Sunday, December 16, 2012

Why Them?

Last week I wrote a post that explored the inherent strangeness of fame,celebrity, and notoriety.  We don't think it's strange that there is such a thing as famous people only because we are used to living in a world where individuals achieve fame.  If all of us made a list of the people that we know, we could then subdivide the list into two further lists--people we know and people that we don't know.  Our way of life would be dramatically altered if the latter list was stricken from our minds.  Our national conversation revolves around the premise that the lives, or at the very least the personas, of certain individuals are shared in common.  But I'm still hung up on the fact that the odds of becoming a name on that list are mind-bogglingly small, and then to sustain fame over a protracted length of time is even more challenging.  I'm interested in the psychology of those who find themselves in such rarified circumstances.

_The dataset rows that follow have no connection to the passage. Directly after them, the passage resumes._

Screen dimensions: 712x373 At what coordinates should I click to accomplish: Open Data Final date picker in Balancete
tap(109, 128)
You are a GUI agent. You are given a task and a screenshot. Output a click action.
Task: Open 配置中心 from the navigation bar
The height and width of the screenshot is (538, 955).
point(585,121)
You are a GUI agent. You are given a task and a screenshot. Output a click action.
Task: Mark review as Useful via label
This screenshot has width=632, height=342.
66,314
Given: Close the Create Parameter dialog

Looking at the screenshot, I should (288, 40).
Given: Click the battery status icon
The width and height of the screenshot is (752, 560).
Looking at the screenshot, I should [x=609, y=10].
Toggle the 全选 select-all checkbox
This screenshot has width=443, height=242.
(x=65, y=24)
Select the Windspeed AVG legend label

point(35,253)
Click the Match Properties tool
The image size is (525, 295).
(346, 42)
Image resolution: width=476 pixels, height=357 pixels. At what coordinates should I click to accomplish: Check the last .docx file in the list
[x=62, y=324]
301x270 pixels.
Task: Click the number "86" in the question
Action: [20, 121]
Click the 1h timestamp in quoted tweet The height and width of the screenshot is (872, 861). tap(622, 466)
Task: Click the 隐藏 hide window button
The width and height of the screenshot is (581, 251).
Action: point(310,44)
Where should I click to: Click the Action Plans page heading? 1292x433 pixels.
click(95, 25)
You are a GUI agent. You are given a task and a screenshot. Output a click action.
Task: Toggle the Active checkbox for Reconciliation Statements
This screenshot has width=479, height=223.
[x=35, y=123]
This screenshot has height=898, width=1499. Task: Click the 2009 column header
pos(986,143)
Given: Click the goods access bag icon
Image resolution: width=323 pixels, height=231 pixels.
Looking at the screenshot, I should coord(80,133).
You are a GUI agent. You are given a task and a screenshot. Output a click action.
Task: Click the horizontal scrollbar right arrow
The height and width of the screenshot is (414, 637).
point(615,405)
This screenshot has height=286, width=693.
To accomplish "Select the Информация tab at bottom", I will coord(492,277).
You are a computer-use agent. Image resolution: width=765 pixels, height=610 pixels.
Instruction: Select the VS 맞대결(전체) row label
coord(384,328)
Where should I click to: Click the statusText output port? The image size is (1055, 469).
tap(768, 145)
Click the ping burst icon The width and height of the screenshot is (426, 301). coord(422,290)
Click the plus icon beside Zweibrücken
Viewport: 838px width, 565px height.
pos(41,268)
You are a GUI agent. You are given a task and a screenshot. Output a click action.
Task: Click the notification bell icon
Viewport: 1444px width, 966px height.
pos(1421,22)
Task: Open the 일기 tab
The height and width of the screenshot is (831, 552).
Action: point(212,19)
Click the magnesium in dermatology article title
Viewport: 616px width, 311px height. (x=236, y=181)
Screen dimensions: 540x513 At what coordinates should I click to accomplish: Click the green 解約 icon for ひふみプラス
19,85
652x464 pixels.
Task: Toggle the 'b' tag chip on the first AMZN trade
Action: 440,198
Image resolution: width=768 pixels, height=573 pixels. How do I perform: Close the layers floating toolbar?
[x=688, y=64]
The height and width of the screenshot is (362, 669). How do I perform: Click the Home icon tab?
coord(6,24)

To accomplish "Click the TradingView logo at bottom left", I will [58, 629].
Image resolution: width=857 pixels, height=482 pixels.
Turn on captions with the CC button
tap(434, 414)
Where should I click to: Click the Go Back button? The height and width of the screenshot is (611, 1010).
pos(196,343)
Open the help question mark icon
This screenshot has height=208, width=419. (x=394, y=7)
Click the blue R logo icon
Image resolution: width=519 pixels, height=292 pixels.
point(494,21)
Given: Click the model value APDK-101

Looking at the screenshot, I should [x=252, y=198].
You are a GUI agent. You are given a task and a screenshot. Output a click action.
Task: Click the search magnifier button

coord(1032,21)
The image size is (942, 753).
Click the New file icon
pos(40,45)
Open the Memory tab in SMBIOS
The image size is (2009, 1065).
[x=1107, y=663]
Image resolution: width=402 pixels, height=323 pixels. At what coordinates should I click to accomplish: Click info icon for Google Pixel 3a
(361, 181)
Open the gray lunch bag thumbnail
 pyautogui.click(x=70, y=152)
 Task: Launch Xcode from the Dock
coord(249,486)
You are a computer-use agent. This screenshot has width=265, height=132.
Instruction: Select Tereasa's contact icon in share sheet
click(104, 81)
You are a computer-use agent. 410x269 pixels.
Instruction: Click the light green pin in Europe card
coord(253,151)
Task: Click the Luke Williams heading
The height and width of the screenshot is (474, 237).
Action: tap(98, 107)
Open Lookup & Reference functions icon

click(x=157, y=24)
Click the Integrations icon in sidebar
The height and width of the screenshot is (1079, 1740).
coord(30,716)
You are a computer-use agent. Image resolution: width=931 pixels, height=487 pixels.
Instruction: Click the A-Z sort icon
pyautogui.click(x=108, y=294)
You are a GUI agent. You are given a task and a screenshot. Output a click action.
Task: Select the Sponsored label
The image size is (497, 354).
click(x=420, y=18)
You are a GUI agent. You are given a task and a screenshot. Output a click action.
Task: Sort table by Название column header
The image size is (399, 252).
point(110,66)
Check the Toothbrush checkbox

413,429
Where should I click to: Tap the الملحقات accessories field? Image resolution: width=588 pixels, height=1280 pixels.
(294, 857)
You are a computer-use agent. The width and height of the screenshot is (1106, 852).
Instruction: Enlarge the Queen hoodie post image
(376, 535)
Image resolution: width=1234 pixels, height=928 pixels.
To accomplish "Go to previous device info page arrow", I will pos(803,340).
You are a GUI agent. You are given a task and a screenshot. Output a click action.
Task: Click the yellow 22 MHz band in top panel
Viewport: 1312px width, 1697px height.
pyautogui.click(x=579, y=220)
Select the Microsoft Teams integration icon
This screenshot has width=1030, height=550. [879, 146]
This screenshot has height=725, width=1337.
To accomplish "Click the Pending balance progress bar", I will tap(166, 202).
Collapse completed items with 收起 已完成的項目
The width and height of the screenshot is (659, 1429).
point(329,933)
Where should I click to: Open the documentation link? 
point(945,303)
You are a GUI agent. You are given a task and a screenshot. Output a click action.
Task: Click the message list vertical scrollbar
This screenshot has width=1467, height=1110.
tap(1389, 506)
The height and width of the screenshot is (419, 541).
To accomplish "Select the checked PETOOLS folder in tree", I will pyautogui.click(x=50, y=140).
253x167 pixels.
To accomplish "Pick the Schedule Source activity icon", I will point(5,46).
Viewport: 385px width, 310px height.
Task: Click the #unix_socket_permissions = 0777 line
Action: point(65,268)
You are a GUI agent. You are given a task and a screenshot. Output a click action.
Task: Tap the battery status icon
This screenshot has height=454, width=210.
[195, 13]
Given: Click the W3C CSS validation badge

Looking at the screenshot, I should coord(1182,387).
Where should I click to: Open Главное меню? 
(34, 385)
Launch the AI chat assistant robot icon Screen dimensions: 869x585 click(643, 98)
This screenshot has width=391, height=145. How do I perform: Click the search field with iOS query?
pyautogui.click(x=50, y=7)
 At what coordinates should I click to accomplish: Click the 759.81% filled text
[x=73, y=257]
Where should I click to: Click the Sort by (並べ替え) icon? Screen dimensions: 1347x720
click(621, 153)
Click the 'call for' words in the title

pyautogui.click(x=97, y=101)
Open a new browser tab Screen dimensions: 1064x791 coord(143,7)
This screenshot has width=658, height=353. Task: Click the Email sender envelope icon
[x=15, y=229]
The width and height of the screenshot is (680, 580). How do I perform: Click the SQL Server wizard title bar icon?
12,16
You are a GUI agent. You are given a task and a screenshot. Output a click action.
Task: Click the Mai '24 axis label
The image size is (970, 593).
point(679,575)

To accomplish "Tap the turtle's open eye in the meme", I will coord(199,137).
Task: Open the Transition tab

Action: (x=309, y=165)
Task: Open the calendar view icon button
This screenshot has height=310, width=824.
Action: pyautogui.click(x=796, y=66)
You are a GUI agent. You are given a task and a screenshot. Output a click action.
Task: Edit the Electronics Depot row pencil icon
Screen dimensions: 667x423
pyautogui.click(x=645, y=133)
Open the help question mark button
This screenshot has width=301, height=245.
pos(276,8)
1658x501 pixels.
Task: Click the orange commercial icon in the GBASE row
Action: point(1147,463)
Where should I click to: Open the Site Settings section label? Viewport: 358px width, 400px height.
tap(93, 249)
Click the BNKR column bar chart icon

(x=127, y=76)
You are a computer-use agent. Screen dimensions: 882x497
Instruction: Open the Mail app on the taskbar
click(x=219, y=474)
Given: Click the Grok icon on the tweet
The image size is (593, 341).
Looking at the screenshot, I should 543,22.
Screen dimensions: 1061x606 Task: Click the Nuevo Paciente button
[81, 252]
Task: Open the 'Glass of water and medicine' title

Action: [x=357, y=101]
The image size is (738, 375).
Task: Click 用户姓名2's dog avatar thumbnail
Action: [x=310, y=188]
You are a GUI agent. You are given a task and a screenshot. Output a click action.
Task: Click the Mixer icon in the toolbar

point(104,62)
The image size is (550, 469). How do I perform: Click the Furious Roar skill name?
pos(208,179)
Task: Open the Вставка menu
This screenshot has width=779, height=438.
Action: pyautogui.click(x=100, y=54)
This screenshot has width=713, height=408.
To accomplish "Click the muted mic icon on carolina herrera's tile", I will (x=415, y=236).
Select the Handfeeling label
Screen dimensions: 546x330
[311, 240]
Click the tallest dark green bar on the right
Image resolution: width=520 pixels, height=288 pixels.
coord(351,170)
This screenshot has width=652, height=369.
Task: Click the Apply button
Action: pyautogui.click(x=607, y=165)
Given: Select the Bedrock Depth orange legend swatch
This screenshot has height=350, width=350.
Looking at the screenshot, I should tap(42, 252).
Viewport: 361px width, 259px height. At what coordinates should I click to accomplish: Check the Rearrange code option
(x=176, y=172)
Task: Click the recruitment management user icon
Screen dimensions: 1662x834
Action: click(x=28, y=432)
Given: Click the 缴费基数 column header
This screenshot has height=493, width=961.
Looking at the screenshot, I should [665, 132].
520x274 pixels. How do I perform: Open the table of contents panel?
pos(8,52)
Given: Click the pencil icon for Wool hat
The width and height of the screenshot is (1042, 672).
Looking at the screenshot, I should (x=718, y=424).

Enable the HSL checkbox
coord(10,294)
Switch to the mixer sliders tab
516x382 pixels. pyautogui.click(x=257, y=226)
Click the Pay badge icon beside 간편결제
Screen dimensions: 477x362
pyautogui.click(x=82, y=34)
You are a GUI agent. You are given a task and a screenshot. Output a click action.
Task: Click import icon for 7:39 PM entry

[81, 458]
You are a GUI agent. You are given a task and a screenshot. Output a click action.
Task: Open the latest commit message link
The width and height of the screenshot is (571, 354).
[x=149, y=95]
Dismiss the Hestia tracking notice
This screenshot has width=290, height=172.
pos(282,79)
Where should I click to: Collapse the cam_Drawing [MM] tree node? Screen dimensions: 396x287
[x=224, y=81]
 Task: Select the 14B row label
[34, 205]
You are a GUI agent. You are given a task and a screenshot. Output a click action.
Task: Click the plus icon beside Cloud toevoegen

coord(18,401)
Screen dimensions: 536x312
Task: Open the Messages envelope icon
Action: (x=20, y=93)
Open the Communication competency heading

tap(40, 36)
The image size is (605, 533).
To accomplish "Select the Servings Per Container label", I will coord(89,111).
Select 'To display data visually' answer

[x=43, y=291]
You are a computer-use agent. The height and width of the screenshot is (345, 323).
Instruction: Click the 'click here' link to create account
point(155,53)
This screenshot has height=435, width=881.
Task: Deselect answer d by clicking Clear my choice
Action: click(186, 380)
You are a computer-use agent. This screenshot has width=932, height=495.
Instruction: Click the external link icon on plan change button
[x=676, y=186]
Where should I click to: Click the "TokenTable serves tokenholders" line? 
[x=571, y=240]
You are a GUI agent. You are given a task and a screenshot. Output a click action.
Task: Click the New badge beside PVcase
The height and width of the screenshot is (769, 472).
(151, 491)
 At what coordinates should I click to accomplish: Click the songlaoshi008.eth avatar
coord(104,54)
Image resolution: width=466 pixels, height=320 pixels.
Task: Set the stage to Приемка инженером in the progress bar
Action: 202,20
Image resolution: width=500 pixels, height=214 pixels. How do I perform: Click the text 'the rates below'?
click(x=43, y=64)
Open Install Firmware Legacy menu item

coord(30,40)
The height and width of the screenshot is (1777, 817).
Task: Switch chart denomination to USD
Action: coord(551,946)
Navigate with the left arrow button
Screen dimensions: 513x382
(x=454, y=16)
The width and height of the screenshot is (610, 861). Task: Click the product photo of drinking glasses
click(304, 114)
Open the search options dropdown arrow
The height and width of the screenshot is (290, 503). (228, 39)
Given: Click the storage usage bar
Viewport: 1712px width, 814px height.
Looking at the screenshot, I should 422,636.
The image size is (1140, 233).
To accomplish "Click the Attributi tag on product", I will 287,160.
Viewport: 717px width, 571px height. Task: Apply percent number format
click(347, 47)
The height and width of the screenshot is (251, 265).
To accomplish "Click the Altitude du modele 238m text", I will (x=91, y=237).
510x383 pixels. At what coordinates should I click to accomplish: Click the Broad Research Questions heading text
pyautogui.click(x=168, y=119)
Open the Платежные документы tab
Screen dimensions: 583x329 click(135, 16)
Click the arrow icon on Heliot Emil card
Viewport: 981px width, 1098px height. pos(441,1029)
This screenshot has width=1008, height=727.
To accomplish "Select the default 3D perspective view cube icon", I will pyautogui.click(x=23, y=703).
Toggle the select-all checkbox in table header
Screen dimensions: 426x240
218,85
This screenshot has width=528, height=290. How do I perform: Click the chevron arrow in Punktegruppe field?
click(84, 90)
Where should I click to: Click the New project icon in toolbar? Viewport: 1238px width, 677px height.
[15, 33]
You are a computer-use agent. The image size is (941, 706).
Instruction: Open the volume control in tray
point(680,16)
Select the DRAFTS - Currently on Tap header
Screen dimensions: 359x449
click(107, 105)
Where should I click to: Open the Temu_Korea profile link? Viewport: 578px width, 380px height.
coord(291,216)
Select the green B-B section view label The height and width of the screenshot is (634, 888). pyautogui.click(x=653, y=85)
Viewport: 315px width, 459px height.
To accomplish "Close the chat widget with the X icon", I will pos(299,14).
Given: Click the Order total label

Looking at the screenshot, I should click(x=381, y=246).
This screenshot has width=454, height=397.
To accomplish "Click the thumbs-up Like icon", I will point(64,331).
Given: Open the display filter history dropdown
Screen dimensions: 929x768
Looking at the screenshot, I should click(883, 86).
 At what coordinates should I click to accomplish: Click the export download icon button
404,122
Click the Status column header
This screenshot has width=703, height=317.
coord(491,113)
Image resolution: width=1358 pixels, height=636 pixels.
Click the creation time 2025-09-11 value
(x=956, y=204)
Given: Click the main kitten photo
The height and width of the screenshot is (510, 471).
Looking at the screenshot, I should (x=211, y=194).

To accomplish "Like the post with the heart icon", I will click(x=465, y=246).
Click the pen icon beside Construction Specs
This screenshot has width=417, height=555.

Of course, everything becomes normalized over time.  Mick Jagger has been a celebrity for such a ridiculously long stretch of time that I'm sure he's grown quite accustomed to the role. And for those who have achieved his stature, the genie can't be put back into the bottle.  For better or worse, he'll always be on the list of people who other people know but don't actually know.  And this reality shapes every aspect of his existence.  I'm sure it's the same for lottery jackpot winners.  Assuming they don't squander their winnings (which I grant is a big assumption), after a certain passage of time the lotto winner will get used to the new reality, they will no longer think it strange they have a sudden windfall in their bank account, but again, this new status quo will shape every aspect of their existence for the rest of their life.

So what I've always wondered--just as victims of misfortune might be tempted to pose the question, "Why me?", do those who see such a radical alteration of reality pose the same question.  To not pose such a question would seem to imply that they have been especially favored by mysterious forces, that their destiny was inevitable.  But could it be that in posing the question, the implication becomes explicit?